Orange County, California-based BJ’s Restaurants, Inc. (BJRI) reported second quarter 2011 adjusted earnings of 29 cents per share, surpassing the Zacks Consensus Estimate of 27 cents and 26.1% higher than 23 cents posted in the prior-year quarter. The upside in earnings was attributable to double-digit growth in the top line and strong comparable restaurant sales growth. 

Quarter Highlights

Revenues in the reported quarter climbed 17% year over year to $152.9 million, but missed the Zacks Consensus Estimate of $153.0 million by a whisker. The year-over-year upside in revenues was attributed to higher number of operating weeks (up 10.2%) compared with the year-ago quarter.

BJ’s sustained its top-line growth momentum in second quarter 2011 on the back of operating efficiencies, innovative offerings (like introduction of lower calorie Enlightened Entrees menu offerings, increased number of beer taps) and expansion, which have helped the casual dining restaurant operator to drive traffic.

Comparable restaurant sales in the quarter witnessed a substantial growth of 6.9% compared with the jump of 5.3% in the prior-year quarter.

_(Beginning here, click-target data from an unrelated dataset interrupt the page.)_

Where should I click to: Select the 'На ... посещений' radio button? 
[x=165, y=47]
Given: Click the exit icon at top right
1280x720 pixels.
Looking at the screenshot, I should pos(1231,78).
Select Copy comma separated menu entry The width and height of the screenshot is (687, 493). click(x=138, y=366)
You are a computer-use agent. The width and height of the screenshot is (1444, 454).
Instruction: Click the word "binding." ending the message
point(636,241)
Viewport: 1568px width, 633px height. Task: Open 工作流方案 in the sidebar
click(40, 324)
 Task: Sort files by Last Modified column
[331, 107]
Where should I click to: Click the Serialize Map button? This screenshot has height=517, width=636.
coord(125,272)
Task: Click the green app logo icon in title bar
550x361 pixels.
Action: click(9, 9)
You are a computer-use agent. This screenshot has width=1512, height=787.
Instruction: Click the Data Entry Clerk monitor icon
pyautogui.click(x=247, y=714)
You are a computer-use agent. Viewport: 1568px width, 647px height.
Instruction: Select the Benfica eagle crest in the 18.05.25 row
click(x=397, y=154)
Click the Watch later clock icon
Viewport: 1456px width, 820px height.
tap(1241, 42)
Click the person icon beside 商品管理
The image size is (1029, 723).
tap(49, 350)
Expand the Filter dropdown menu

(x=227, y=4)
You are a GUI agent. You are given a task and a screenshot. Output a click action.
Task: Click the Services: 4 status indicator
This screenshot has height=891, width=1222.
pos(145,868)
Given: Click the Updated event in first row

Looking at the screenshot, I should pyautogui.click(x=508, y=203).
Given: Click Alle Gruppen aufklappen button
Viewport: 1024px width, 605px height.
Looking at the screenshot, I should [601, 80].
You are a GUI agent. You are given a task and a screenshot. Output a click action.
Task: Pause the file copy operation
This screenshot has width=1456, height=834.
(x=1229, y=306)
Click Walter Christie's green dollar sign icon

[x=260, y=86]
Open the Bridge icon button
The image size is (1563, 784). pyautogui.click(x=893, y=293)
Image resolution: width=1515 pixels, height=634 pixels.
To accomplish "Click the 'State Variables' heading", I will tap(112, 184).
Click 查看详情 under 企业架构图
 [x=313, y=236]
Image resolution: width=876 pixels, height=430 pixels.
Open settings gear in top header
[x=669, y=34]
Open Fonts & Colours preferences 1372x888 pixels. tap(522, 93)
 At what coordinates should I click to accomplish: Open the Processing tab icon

Operating margin climbed 40 basis points (bps) from the year-ago quarter to 6.9%, reflecting a 40-bp plunge in labor and benefits costs, 100-bp decline in occupancy and operating costs and 50-bp fall in general and administrative expenses, partially offset by 50 bps spike in cost of sales.

Store Update

BJ’s opened 3 restaurants during the second quarter of 2011, thus adding to its existing portfolio of 108 restaurants.

BJ’s is one of the few casual dining chains that has been expanding even in a weak economy. For fiscal 2011, the company plans to open 12 to 13 restaurants compared with 10 restaurants in fiscal 2010. The company plans to debut 4 new restaurants in the third quarter, of which one has come up and 3 to 4 in the last quarter of 2011.

Financial Position

BJ’s ended the quarter with cash and cash equivalents of $55.6 million and shareholders equity of $311.0 million. As of June 28, 2011, BJ’s long-term debt liability was nil.

Outlook

The company reported better-than-expected results and hence we expect estimates to go up in the coming days. The Zacks Consensus Estimates for 2011 and 2012 are pegged at $1.06 and $1.27, respectively.

We believe that the company is well positioned to sustain its growth momentum and generate improved earnings. Moreover, BJ’s offers investors one of the strongest growth stories in this space based on its unique position in the commoditized hyper-competitive bar and grill segment, a viable business strategy and a debt free balance sheet.

One of BJ’s primary competitors, Darden Restaurants Inc (DRI) posted fourth quarter 2011 earnings of $1.00 per share, in line with the Zacks Consensus Estimate, but up 23% from the year-ago quarter earnings of 81 cents per share.